The Spanish Medicines Agency has chosen OxyGEN as one of two respirators that can already be produced on a large scale to be applied in hospitals. As announced by the Minister of Health, Salvador Illa, SEAT will produce over the next few days up to 300 emergency respirators a day on the SEAT León assembly line in Martorell.

The last step to obtain the certification has been to obtain the static magnetic electricity test of the device to ensure that it does not interfere with the rest of the ICU equipment.

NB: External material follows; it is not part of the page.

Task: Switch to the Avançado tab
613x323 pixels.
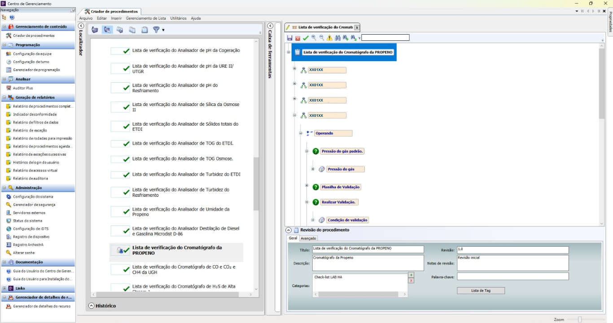Action: [308, 238]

During these days, SEAT teams have worked against the clock to pass the required tests.

SEAT has produced these assisted respirators by adapting a motor to the windscreen wipers. A total of 150 employees from different areas started working for a week on the development of this prototype, after 13 different models.

"Each SEAT respirator has more than 80 electronic and mechanical components and passes extensive quality control with UV sterilization."

"Each respirator has more than 80 electronic and mechanical components and undergoes extensive quality control with UV sterilization," explains the company. The device has been designed by the free hardware company Protofy.xyz under the medical direction of doctors Dr. Manel Puig Domingo (Germans Trias i Pujol Research Institute), Dr. Oriol Estrada (Germans Trias i Pujol Hospital), and Dr Josep María Nicolás (Hospital Clínic).

Parameters that are measured include heart rate, blood pressure, body temperature, inspiratory air volume and pressure provided by the respirator, oxygen saturation, and CO2 in exhaled air.

Two of these respirators are already in Can Ruti and can be used after receiving permission from the Spanish Medicines Agency. SEAT directly thanks the director of the agency and the Minister of Health for their personal involvement. After momentarily halting production due to the uncertainty of its certification, SEAT will finally be able to manufacture this respirator on a large scale, adapt its production lines, adapt shifts and help health services.

Hersill and its VIATE 40: the largest national producer is commissioned by the Government

Located in Móstoles, founded in 1987 and with 60 workers, the Madrid SME Hersill was already the largest producer of respirators nationwide. But its production level was below what this crisis needs.

Your VITAE 40 pulmonary ventilator weighs less than 1.4 kg and is designed to be held in one hand. The emergency respirator includes "all ventilation modes, integrates capnography options (including an interface for volumetric capnography) and wireless communications (bluetooth and wifi) for selective downloading of ventilation logs for real-time or remote analysis from the hospital. It also includes specific ventilation modes for CPR and exclusive assistants (CPR wizards) according to the latest ERC and AHA guidelines. " A complete and approved respirator that has received a significant boost to face the COVID-19.

Military engineering firm Escribano Mechanical & Engineering has teamed up with Hersill to produce up to 5,000 lung ventilators over the next 8 weeks. A request that arises directly from the General Secretariat of Industry.

Last Friday, the President of the Government, Pedro Sánchez, together with the Minister of Health, Salvador Illa, paid a visit to the Hersill facilities to observe first-hand this initiative to manufacture respirators. In total, Escribano and Hersill aim to produce about 100 respirators per day. That is, multiply by ten the production of 10 units a day that Hersill maintained to date.

If the plans continue as planned, Spain will be able to supply itself with respirators in June and it could even be possible to create a surplus. Devices that could be exported to those countries that are in a similar situation to the one that now affects Spain.